A metatile is essentially several tiles combined into one larger one:

3x3 metatile

The example above shows a 3x3 metatile, covering 9 regular (usually 256px by 256px) tiles.

The most significant advantage of metatiling is that you avoid duplicate labeling of features that span several tiles, like roads. The labels are generally printed once for each metatile. You may also achieve better overall performance, because it is cheaper for the WMS backend to generate one large image rather than 9 small ones. The reason for this is that the WMS backend only incurs the overhead associated with one request and only has to scan its resources (Postgis datastore, Shapefiles) once.

The disadvantage is that each metatile is larger. This makes it slower to render than any single tile, which can be an issue for areas that have not been seeded.

If you go past 3x3 metatiling memory consumption may also become an issue. In general you can estimate memory consumption by determining the total number of pixels and then multiply this number by the color depth 32 bits (4 bytes).
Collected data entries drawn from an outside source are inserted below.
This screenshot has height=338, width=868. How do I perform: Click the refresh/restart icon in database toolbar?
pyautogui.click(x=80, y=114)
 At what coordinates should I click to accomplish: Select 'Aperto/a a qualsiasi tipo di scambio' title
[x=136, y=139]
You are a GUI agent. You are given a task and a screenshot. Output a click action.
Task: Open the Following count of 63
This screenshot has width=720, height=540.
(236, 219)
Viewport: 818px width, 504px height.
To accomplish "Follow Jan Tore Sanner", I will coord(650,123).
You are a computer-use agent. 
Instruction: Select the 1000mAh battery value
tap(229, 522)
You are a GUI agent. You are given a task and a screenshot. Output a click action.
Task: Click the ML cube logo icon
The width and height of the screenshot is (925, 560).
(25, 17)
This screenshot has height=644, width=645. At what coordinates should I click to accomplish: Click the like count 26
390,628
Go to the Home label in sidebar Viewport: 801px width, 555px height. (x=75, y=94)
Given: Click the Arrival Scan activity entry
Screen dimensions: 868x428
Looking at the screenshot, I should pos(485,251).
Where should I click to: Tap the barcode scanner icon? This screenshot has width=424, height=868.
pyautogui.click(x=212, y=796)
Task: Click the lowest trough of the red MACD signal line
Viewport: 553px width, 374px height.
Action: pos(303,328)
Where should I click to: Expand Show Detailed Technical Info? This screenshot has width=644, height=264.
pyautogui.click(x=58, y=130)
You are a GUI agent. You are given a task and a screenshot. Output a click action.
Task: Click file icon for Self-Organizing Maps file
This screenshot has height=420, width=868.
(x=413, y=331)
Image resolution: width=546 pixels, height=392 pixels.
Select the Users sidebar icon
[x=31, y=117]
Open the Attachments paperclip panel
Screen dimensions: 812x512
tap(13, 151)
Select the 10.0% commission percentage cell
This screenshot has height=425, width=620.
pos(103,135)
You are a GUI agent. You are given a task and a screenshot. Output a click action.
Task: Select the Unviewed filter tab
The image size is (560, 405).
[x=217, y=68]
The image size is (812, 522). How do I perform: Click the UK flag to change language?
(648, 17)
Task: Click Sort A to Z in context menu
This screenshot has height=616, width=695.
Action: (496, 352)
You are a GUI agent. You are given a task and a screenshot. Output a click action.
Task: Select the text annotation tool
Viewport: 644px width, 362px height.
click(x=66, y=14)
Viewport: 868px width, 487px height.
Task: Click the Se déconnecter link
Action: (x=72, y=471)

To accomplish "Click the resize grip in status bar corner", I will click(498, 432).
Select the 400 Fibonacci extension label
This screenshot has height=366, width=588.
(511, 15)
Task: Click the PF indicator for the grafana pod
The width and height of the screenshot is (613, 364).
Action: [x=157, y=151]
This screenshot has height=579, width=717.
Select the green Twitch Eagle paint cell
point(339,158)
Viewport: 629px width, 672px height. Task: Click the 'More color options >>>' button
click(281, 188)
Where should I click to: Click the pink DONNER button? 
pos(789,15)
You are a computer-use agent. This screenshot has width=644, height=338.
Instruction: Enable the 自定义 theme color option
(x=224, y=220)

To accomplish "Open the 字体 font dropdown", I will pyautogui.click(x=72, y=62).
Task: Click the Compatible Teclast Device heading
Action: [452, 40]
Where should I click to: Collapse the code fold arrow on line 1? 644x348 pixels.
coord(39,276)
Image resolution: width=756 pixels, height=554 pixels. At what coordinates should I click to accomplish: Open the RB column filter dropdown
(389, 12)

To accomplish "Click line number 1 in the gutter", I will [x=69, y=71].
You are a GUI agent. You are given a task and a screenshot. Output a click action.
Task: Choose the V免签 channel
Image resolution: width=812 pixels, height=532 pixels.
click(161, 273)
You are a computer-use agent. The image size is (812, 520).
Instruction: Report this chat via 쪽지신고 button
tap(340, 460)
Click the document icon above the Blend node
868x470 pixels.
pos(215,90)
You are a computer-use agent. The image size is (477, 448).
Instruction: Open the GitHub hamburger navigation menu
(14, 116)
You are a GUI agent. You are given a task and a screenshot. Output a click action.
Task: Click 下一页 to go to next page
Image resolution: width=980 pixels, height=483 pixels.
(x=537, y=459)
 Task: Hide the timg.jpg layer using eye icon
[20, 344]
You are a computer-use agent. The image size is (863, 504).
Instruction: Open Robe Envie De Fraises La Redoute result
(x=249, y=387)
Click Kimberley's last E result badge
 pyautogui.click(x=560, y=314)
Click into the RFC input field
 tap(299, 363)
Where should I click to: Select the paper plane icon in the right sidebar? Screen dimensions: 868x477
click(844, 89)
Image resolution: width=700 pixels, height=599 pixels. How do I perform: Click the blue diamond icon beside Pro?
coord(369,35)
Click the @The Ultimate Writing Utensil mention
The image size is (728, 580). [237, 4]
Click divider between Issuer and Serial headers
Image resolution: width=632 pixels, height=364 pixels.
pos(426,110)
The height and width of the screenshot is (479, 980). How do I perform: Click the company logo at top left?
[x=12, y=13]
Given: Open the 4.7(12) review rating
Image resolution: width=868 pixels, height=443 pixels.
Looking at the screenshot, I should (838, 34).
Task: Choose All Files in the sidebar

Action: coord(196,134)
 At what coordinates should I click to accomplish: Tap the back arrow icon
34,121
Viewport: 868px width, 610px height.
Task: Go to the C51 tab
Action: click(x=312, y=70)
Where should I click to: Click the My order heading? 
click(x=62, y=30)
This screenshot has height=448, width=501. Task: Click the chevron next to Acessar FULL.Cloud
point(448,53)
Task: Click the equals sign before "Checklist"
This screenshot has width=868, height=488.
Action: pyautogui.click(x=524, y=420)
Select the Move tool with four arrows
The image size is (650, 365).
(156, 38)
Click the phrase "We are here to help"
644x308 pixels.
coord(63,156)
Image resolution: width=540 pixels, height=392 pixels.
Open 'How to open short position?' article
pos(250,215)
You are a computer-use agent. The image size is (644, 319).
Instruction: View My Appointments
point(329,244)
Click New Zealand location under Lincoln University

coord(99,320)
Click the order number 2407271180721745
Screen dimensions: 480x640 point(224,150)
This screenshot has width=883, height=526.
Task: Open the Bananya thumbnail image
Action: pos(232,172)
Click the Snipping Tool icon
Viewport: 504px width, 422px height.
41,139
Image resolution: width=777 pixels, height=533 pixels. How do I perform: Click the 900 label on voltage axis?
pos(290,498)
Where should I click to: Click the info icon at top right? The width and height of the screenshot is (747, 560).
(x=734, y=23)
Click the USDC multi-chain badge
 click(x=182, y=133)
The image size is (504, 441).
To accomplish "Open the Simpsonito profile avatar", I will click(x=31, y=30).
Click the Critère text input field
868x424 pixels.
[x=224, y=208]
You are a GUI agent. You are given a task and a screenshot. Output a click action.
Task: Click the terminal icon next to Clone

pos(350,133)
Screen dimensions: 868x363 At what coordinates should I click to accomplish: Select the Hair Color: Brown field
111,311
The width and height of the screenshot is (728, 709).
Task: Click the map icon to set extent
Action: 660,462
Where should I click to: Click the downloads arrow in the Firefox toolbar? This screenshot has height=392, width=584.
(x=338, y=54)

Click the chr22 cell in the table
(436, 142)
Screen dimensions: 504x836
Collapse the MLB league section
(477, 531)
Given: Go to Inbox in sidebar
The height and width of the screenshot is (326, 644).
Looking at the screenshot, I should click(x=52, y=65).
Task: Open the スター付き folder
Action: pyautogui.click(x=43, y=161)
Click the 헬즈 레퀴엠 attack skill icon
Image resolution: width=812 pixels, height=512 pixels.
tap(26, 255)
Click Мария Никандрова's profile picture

A typical 3x3 metatile will therefore require (256x256)x(3x3)x(4) = 2359296 bytes = 2304 kbytes = 2.25 mbytes of memory to compute.

Note that several backends also support a parameter to indicate that the client is tiling. If you are using metatiling in GeoWebCache you should generally set this to false, to prevent the backend from metatiling the metatiles. For examples, if you use 3x3 metatiling (768x768 pixels), and have tiled=true, then GeoServer will metatile these large tiles, resulting in a 2304x2304 canvas.

Note that you can seed up to a certain zoomlevel and then reduce metatiling, to ensure adequate response times where the map has not been seeded. However, you should make sure that you only do this for complete layers. Switching halfway through a level will result in cut-off labels and similar problems.